Para una correcta lectura de Más allá del tiempo hay que acudir primero a su título original y más tarde, lastimosamente, a su trailer promocional.
“La mujer del viajero en el tiempo”, reza su verdadero título, y su trailer cuenta la visión que la esposa tiene acerca de la vida del viajante, por mucho que la propia película se empeñe en comenzar con un flashback de la niñez del personaje masculino en la que experimenta su primer viaje involuntario a través del tiempo.
Se trata, pues, de una película dirigida a la mujer y contada a través de la visión del personaje femenino. El relato fantástico, la propuesta pseudo-científica, las dificultades espacio-temporales y los problemas argumentales son sólo una excusa que funciona como envoltorio para formalizar un drama romántico de rotunda originalidad pero de planteamiento descabellado.
Emparentada con la sobrevalorada y ñoña hasta el paroxismo El Diario de Noah por su retrato de un amor imposible en los albores del drama romántico más comercial, Más allá del tiempo está por encima de su predecesora en tanto que se construye en base a un argumento sorprendente y, sobre todo, en base a un romance sincero y con sustancia, que no se cimenta en efectismos ni en la búsqueda del llanto a cualquier precio.
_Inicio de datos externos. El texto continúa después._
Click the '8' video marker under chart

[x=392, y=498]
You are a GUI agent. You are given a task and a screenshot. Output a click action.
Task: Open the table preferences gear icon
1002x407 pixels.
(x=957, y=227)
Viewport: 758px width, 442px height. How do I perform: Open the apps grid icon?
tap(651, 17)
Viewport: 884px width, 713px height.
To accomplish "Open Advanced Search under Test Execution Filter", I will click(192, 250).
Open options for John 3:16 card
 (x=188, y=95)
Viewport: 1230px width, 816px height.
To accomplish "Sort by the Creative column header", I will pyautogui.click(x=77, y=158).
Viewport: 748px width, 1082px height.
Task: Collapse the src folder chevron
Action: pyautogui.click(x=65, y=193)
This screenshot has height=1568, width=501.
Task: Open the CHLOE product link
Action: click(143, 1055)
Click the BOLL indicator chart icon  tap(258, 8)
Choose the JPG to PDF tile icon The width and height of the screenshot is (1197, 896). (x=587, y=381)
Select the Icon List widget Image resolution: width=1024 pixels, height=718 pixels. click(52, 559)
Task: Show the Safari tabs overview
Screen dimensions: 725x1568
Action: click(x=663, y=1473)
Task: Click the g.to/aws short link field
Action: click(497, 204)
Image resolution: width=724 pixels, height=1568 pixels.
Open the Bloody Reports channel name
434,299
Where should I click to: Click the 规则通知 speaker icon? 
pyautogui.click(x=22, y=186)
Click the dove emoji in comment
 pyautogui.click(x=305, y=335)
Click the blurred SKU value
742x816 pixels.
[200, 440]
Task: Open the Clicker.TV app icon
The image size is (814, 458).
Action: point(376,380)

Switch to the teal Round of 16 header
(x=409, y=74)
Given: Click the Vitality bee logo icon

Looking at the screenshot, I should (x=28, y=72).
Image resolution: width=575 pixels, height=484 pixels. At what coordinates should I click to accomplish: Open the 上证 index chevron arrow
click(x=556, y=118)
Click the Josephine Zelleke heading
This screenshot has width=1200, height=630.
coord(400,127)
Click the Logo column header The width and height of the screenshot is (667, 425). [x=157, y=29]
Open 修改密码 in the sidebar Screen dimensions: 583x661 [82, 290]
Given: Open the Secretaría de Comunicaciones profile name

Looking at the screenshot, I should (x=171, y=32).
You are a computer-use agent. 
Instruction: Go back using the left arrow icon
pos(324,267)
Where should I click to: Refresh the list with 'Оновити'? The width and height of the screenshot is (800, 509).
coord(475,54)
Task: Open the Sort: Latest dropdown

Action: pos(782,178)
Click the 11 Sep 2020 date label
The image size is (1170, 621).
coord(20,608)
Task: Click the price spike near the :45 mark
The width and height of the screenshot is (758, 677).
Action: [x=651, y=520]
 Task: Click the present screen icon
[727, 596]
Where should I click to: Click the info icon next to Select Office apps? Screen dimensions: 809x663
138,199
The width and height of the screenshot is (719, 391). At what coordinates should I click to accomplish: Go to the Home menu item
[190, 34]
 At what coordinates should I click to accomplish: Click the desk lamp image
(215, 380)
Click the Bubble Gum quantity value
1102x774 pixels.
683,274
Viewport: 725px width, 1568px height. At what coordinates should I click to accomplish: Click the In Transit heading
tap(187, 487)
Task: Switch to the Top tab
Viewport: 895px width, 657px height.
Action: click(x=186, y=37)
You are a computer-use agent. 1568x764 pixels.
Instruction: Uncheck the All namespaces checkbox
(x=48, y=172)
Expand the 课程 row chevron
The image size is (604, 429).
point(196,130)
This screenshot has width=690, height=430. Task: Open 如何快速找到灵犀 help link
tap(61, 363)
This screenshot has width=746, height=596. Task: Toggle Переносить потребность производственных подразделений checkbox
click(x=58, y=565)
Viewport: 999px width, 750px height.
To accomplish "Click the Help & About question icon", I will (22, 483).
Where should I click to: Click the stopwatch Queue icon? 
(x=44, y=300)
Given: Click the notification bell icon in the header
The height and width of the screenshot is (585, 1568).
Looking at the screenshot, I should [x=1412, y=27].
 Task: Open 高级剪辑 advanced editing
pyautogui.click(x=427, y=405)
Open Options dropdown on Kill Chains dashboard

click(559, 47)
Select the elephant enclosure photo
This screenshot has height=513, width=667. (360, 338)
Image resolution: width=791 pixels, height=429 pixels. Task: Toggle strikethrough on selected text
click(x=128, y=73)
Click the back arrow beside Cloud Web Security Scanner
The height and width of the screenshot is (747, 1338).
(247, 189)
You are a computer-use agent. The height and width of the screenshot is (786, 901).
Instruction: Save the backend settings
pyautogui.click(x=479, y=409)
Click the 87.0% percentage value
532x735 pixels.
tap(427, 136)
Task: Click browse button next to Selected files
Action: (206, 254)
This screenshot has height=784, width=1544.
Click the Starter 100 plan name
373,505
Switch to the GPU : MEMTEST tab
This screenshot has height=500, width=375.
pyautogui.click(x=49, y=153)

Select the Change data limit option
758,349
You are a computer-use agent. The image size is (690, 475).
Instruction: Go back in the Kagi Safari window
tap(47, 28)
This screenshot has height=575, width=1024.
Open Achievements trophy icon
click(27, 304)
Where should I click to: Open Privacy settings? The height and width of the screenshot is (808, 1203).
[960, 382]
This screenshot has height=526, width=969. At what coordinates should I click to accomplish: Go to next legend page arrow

El problema es que su absurda premisa del hombre que viaja atrás en el tiempo y regresa en contra de su voluntad, crea un clima de asombro y de curiosidad muy de agradecer, pero también plantea tantas preguntas y ofrece tal “dificultad” de seguimiento por parte de ese mismo público al que pretende dirigirse que toda la propuesta está a punto de diluirse en un mar de confusiones.
De repente, la película se encuentra a solas con ese pequeño porcentaje de la audiencia que sí está dispuesto a aceptar las reglas de su idea inicial: aquel que adora los argumentos de los viajes en el tiempo y que no rechaza el acaramelado romance que subyace tras el argumento fantasioso y poco consistente, pues en realidad es el viaje en el tiempo el protagonista, o al menos el resultado que termina ofreciendo una película a la que le cuesta tanto encontrar su público como su propia identidad.
Lo que salva la propuesta no es la excelente interpretación de Rachel McAdams, aunque ayuda bastante. Lo hace su contagiosa creencia en el gesto cotidiano como expresión sincera del amor, aún viviendo dentro de un relato de ciencia-ficción.
Lo hace también por su acertada idea de olvidar gestos grandilocuentes pero que tengan poco de realistas (de nuevo, alejándose de su predecesora y de sus fábulas sentimentaloides) y centrándose en la importancia del gesto sencillo, en hacer cada momento único e irrepetible, en la cruda y metafórica encrucijada en la que se hallan dos amantes para los que los límites físicos y las dificultades que escapan a su comprensión no tienen fuerza alguna frente al hecho de su propia unión.
La película se salva finalmente y su belleza enlatada sobrevive al visionado y, en un ejercicio que recuerda al propio personaje, es capaz de perdurar durante más de un minuto en la memoria.